The Whelan Supreme Court reasoned that:
[I]mposing a duty to warn about the dangers of asbestos-containing replacement components, regardless of who manufactured those components, adds hardly any further burden or cost to the product manufacturers, who already have a duty to warn of the dangers of the original asbestos-containing components. The manufacturers are in the best position to know the useful life – the wear and tear – of the asbestos-containing components in the product in which they operate, and the user of the product is likely to be more alert to a warning on the product than one that comes with the component part. It is only fair that the defendant manufacturers, who profit because the replacement components extend the life of their products, bear and spread the cost of the harm they caused.
The Court further reasoned that extending the duty to warn, and thereby the defendants’ liability, would not create a disincentive for plaintiffs to identify asbestos-containing component part manufacturers because, if anything, those manufacturers would serve as another source for the payment of damages. The Whelan Court predicted that its decision will incentivize defendants to identify asbestos-component manufacturers so that they may share the damages burden. The Court added that plaintiffs are not entitled to “double recoveries.”

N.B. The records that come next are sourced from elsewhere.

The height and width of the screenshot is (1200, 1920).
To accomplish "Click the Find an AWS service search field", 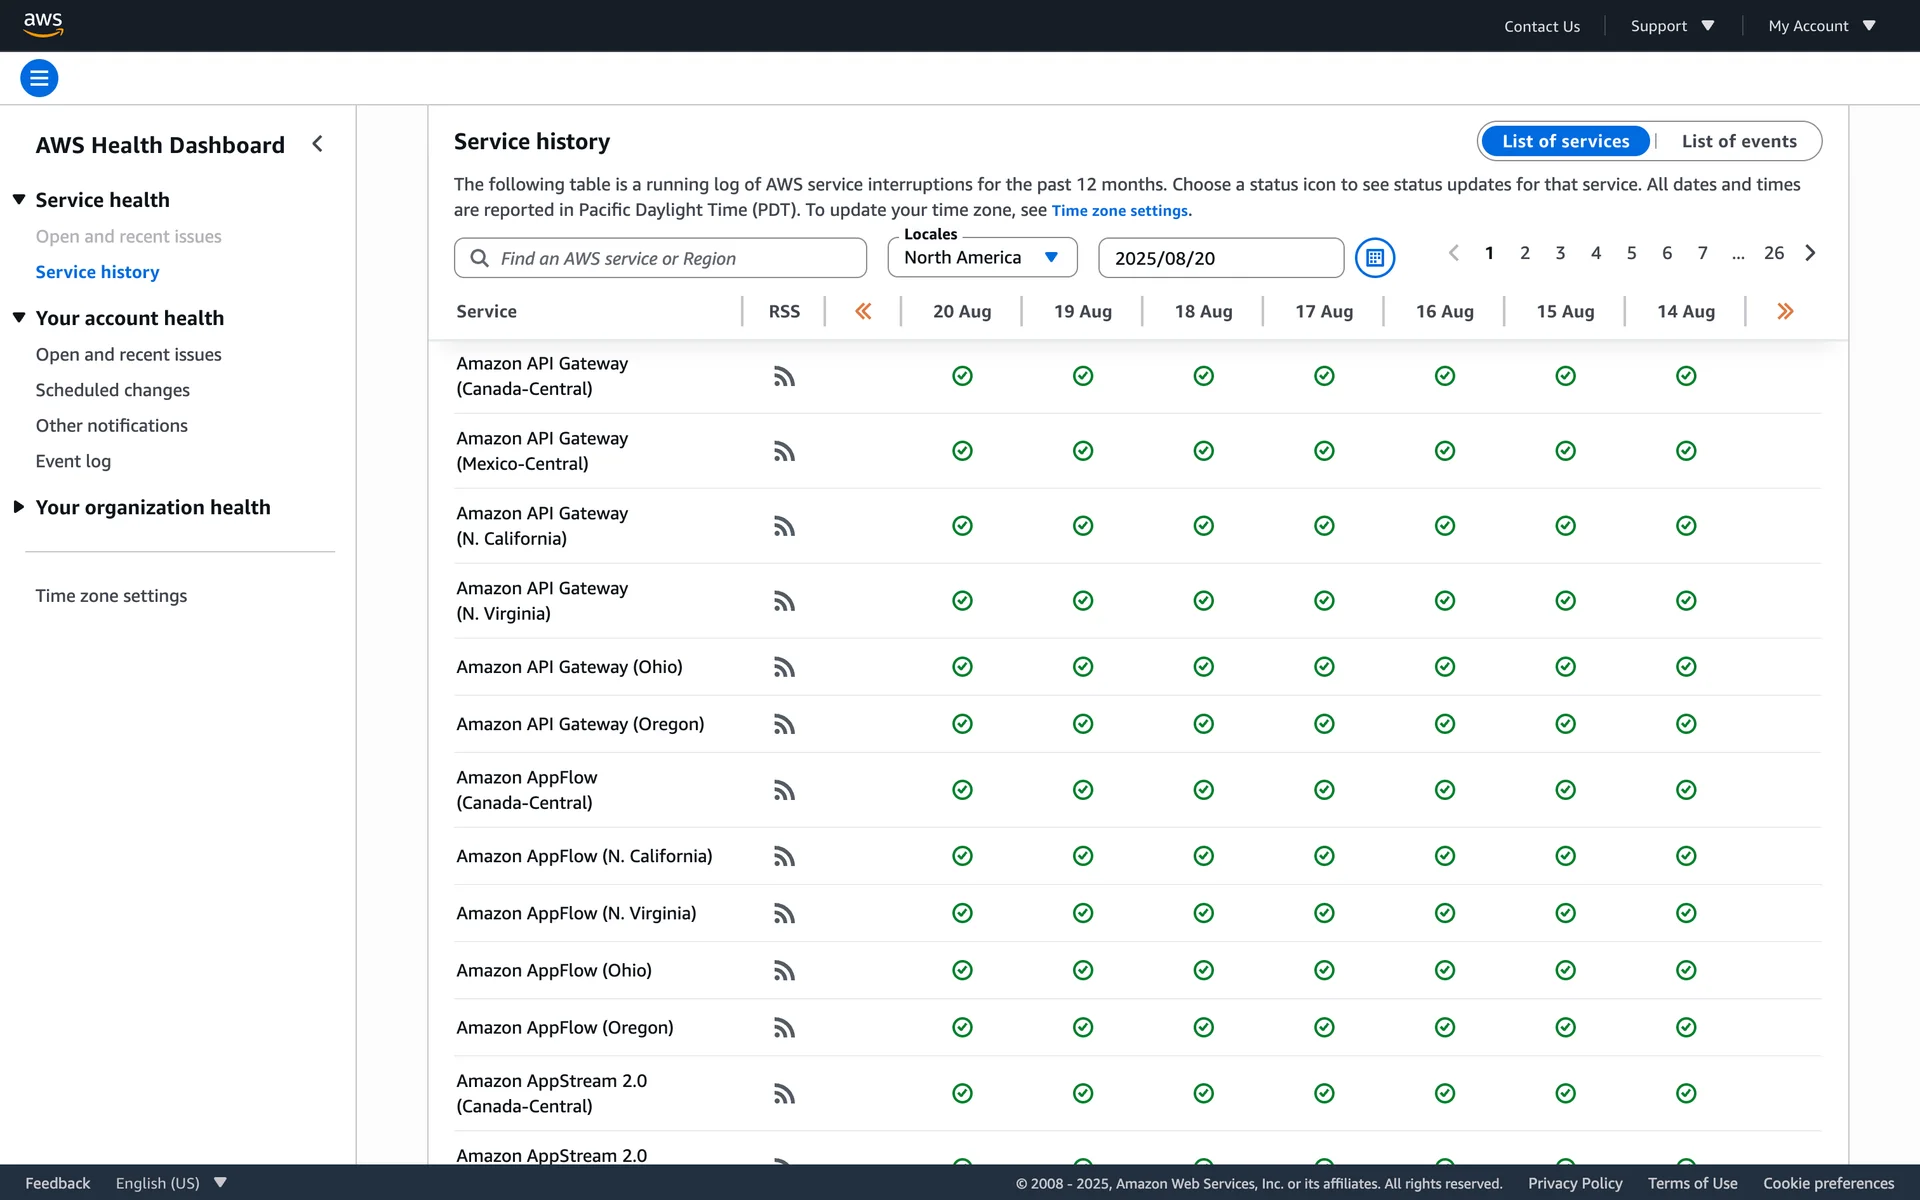I will coord(660,258).
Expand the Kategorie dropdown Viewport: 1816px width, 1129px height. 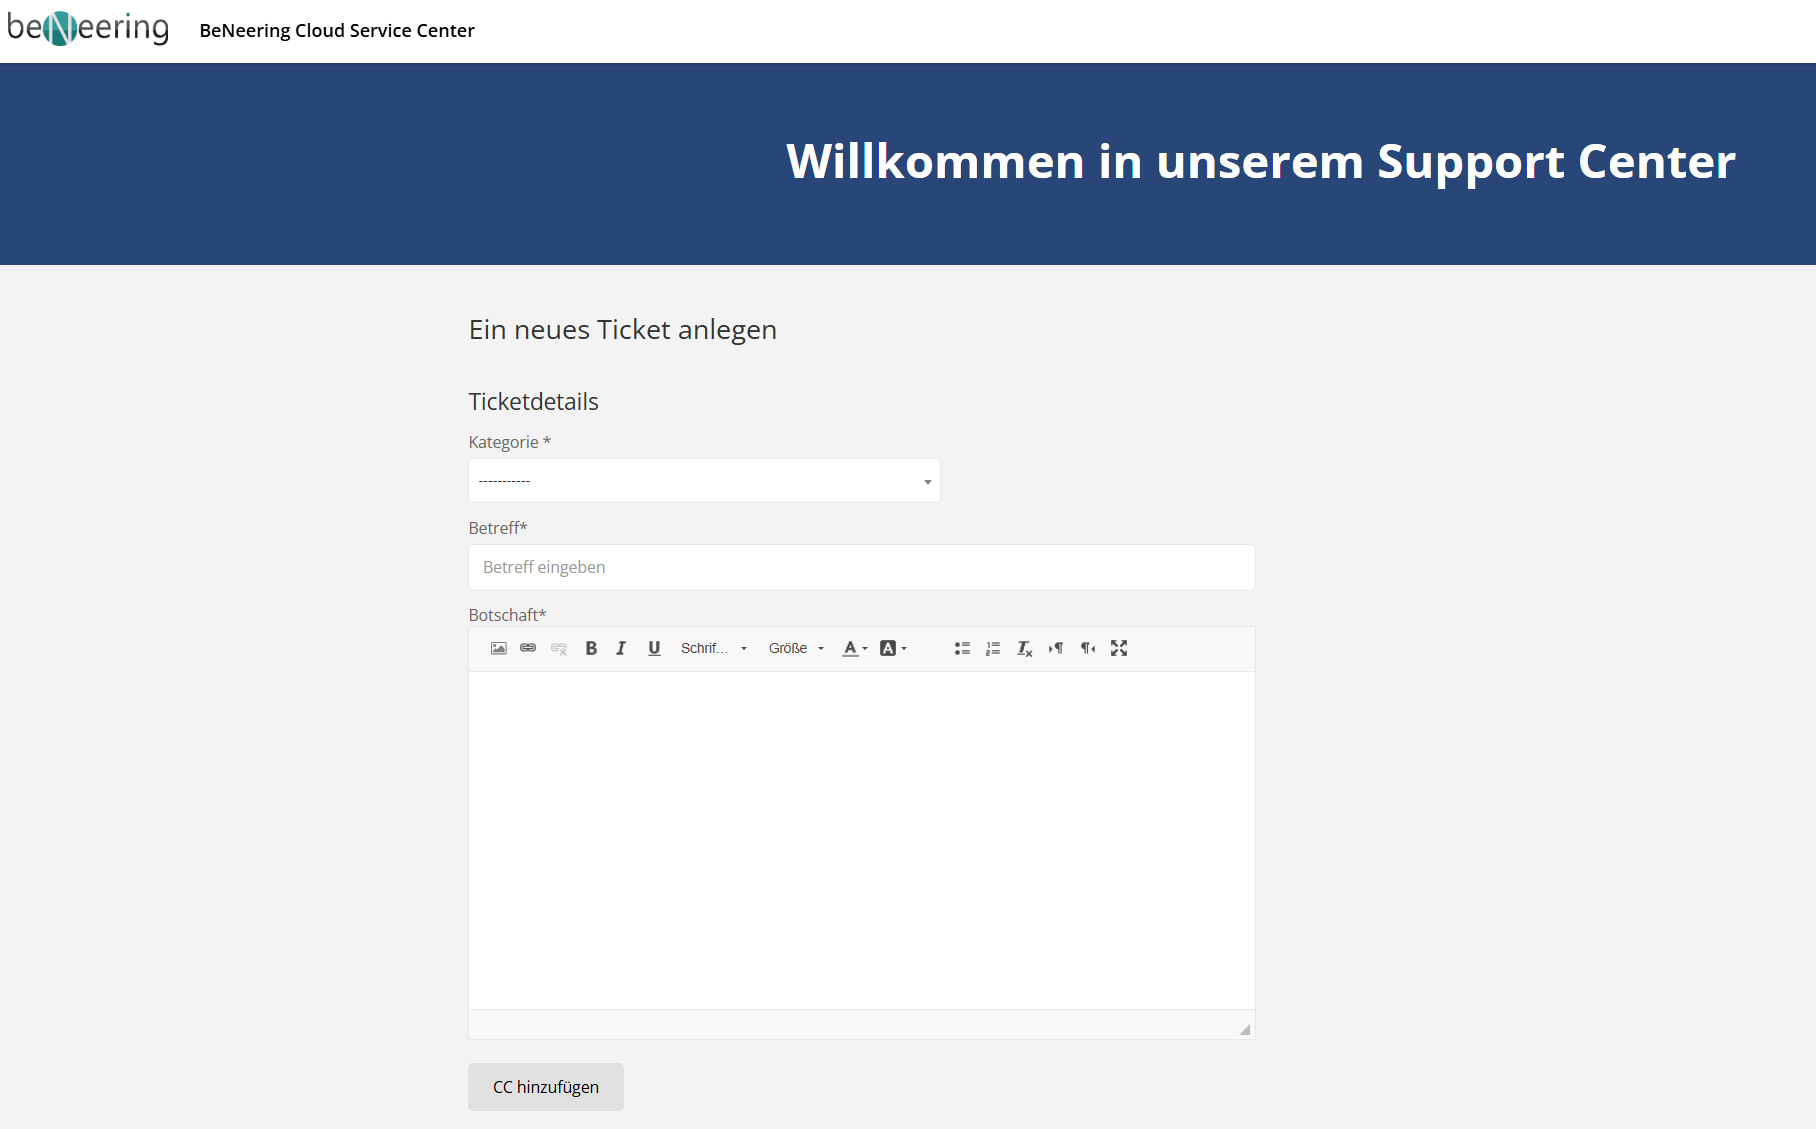click(x=704, y=481)

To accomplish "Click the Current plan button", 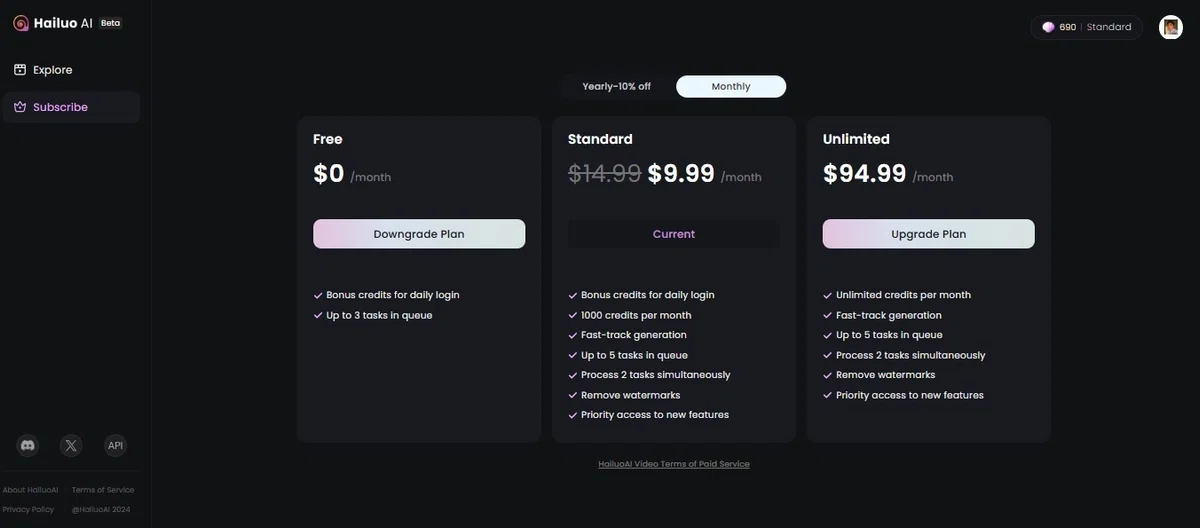I will pyautogui.click(x=674, y=234).
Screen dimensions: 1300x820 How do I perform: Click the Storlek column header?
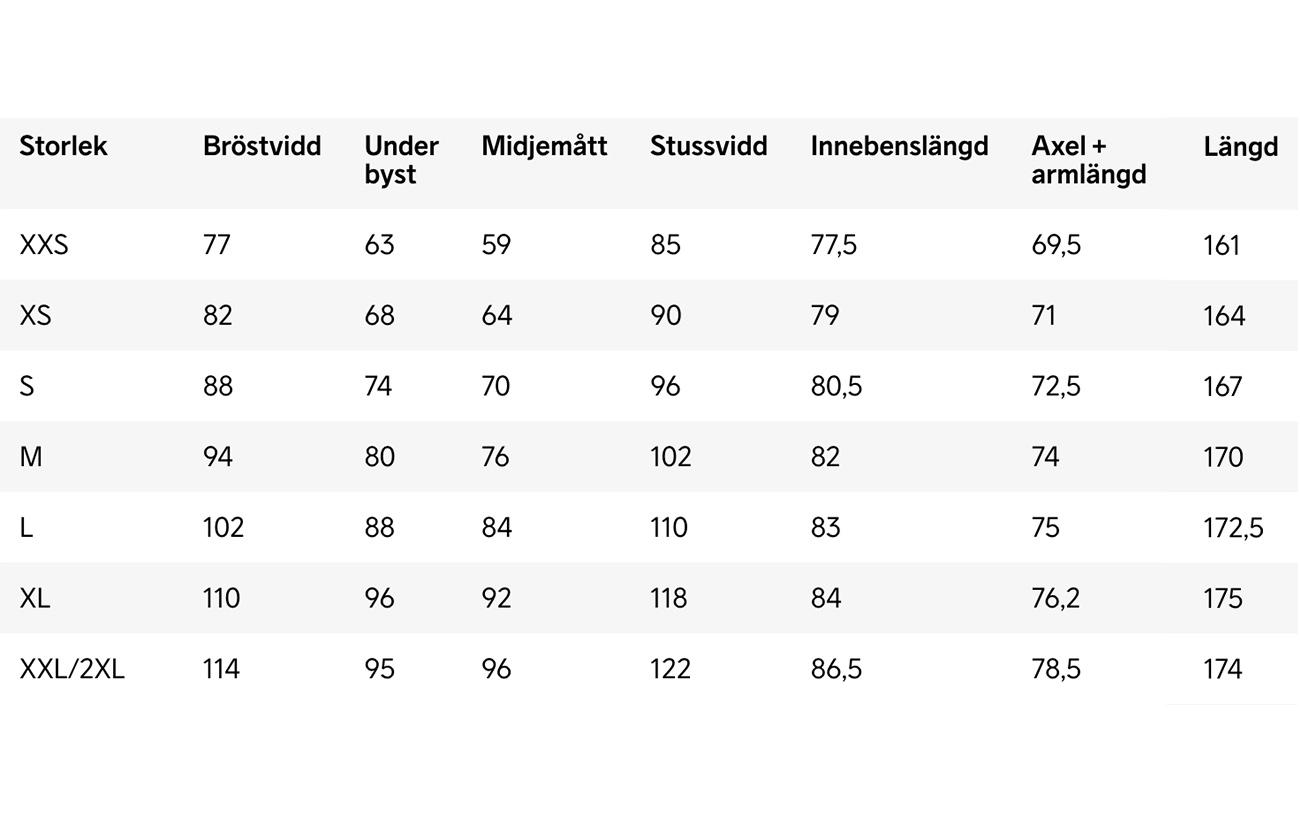click(63, 146)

Justice Patterson’s Dissent
Justice Patterson dissented stating, “In today’s decision, the majority substantially alters the test for medical causation that has governed our state’s asbestos litigation for decades. The majority does not base its revision of the standard on any showing that the existing rule deprives asbestos plaintiffs of a remedy.” Justice Patterson explained, “The majority reformulates the medical causation standard to require proof only that ‘the exposure to the asbestos-containing components or replacement components was a substantial factor in causing or exacerbating Whelan’s disease.’” Justice Patterson stated that this represents a material departure from James v. Bessemer Processing Co., 155 N.J. 279 (1998), where the New Jersey Supreme Court “eased the plaintiff’s burden of proof but expressly declined to hold one defendant responsible for harm caused by a product that it neither manufactured nor sold.”